In my short time on earth (over four decades), I have evacuated, abandoned, or deployed from seemingly safe places more times than I can count.

Each time I needed to take important documents with me so that I could prove who I was, justify re-entering a disaster zone, or because the original documents were destroyed.

It’s not just because of my job experience either.

Many of those times were evacuations with my parents as a kid and then later as an adult parent with my own kids.

I grew up in Myrtle Beach SC, and evacuating from hurricanes was a way of life and happened just about once every hurricane season.

First, let’s go over some other reasons you need a back-up. Then we’ll cover what goes onto your emergency jump drive. To wrap up, we’ll talk specifics about the type of jump drive and where to keep it.

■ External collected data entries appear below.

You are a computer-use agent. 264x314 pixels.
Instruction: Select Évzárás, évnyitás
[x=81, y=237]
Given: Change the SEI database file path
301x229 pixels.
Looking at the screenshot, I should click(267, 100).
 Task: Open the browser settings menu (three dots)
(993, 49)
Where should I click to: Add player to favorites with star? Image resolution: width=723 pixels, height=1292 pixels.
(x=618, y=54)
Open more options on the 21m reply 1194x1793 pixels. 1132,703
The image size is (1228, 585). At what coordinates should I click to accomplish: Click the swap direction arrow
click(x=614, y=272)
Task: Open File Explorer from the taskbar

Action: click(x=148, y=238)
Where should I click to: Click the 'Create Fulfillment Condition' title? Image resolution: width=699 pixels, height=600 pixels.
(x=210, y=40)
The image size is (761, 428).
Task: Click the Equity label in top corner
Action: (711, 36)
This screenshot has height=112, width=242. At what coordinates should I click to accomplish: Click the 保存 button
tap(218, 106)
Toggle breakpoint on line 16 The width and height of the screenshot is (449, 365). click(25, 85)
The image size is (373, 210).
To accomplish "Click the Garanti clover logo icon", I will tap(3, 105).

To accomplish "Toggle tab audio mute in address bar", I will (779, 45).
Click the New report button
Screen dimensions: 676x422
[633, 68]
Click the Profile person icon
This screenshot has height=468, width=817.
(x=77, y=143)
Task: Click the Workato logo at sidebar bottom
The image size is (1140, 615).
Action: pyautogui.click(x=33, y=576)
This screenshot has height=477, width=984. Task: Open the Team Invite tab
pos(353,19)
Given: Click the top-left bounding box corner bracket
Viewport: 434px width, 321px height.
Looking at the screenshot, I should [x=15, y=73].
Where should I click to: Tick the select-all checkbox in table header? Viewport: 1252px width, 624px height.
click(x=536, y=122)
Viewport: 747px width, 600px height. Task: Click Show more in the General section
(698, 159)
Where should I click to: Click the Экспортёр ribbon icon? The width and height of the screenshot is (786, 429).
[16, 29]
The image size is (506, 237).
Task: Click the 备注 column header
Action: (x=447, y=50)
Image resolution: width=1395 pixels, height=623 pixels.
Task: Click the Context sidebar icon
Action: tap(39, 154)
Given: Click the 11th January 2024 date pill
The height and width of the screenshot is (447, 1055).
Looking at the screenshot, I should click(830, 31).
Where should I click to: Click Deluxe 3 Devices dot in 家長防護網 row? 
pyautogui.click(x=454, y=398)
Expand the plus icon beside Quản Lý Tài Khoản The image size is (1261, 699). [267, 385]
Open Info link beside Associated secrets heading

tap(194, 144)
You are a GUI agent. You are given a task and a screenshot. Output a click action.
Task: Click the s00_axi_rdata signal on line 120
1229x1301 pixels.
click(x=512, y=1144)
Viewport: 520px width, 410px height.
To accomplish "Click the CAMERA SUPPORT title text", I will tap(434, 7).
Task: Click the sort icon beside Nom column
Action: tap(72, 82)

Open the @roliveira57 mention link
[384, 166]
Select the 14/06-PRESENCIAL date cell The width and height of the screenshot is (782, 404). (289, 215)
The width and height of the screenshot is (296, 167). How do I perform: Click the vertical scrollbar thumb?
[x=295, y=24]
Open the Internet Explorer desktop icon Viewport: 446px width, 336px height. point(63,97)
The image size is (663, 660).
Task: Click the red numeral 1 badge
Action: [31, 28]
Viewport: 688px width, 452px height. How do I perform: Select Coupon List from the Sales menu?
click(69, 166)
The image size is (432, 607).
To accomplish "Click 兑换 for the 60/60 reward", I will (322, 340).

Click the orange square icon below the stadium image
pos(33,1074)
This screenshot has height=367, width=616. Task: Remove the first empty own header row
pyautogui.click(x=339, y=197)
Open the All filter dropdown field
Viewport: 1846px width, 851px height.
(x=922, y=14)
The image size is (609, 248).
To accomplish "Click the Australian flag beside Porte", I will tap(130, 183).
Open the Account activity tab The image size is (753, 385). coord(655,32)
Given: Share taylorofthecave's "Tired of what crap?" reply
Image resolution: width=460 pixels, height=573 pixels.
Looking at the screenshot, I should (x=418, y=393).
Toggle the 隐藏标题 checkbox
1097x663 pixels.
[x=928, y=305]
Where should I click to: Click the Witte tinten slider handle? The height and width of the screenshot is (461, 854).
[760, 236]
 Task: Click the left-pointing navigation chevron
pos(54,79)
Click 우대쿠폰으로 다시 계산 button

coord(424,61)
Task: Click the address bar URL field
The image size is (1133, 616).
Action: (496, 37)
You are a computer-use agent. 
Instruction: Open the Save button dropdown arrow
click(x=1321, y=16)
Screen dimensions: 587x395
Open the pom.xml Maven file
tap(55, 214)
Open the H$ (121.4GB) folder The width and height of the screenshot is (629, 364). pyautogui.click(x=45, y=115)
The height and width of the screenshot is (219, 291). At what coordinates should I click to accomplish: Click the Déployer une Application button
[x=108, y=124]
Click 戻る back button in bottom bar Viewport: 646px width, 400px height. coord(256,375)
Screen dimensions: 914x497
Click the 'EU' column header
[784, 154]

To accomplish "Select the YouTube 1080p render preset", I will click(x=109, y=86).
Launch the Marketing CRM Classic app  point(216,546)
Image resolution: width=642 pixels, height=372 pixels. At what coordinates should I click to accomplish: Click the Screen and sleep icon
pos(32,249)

Reasons you might need an Emergency Jump Drive:

  • Hurricane
  • Tornado
  • House Fire
  • Wildfire
  • Theft
  • Identity Theft
  • Flooding
  • Mudslides
  • Rioting
  • Re-entry to Your Home
  • Proof of Residency and Identity while Evacuated
  • Seeking Emergency Assistance while Evacuated

There’s plenty more, but I think you get the idea. I think I’ve also firmly established that each and every one of you could be affected by at least one of those situations.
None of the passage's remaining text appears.